CONSIGNA DEL EJERCICIO: Devuelve todas las líneas de los datos que contengan la palabra "width".

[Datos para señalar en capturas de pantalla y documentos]
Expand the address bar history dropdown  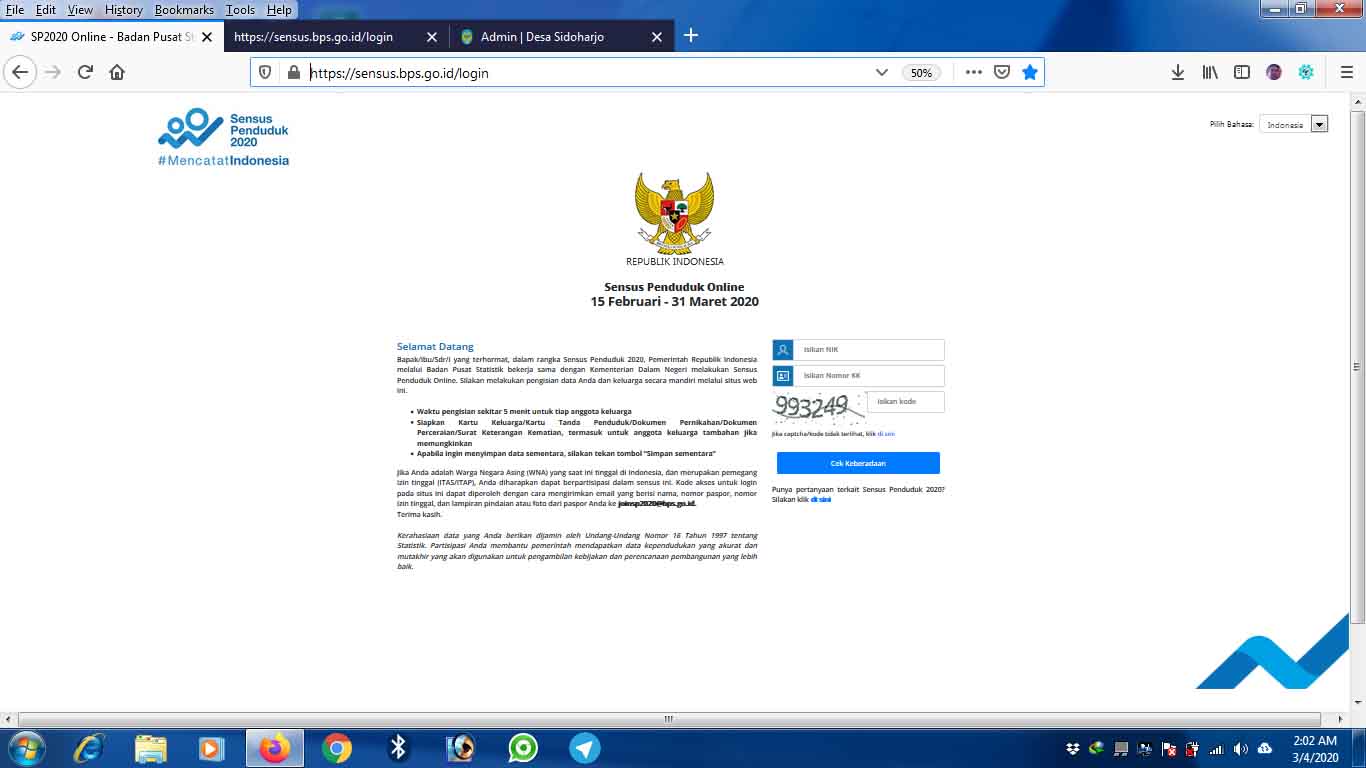882,72
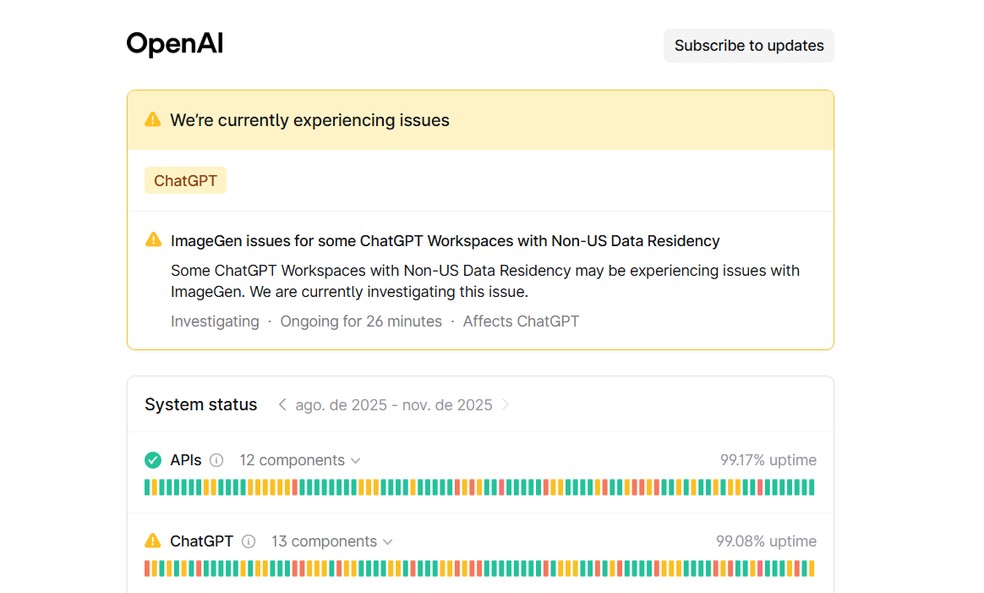Expand the 12 components list under APIs
Viewport: 984px width, 593px height.
coord(299,460)
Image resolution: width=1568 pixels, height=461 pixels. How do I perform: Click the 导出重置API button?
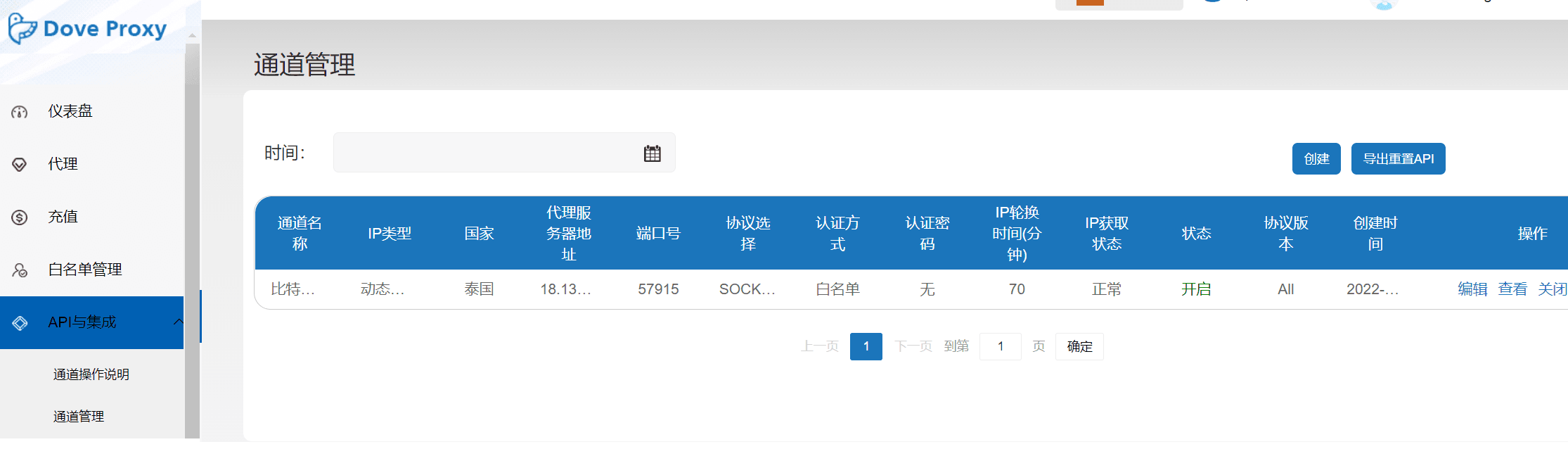pos(1398,159)
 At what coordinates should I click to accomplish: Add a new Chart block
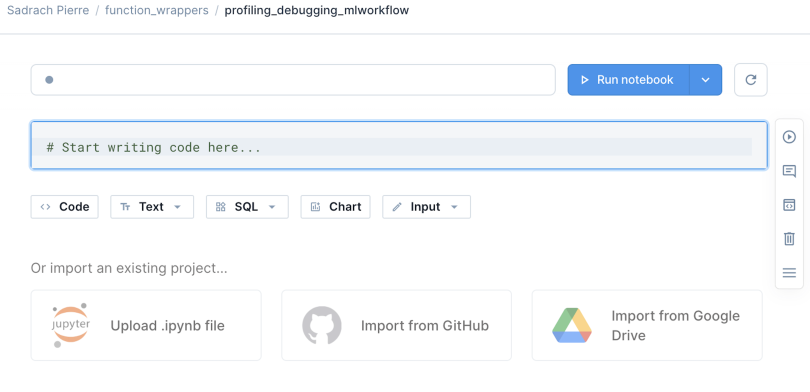point(335,207)
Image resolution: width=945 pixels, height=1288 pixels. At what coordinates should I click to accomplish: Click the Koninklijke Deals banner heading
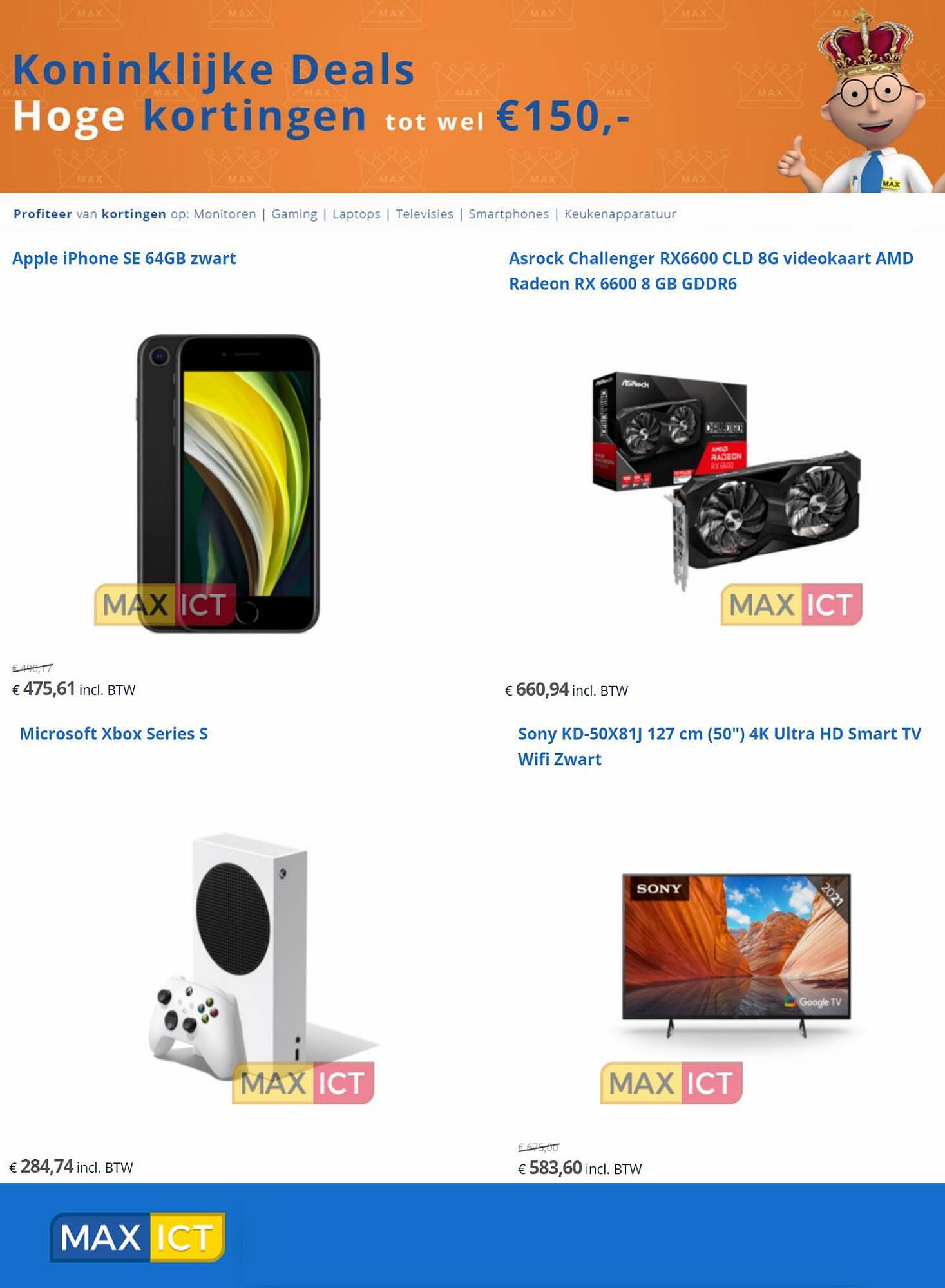coord(213,70)
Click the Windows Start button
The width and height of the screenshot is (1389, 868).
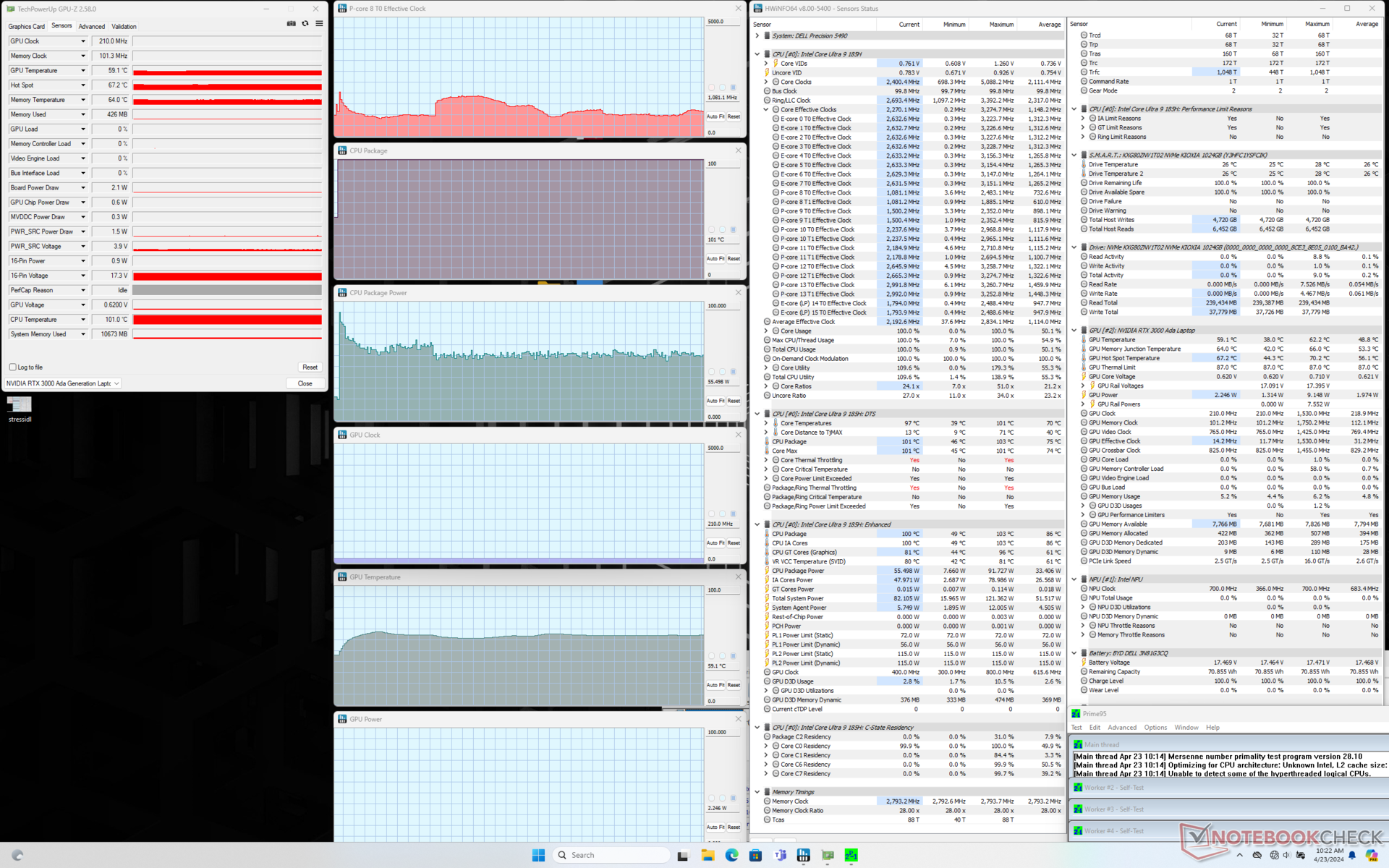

RESPUESTA COMPLETA:
Viewport: 984px width, 593px height.
Image resolution: width=1568 pixels, height=461 pixels. How do I perform: Click the 导出重置API button?
Image resolution: width=945 pixels, height=1288 pixels. At what coordinates should I click to accomplish: Click the Koninklijke Deals banner heading
The width and height of the screenshot is (1389, 868).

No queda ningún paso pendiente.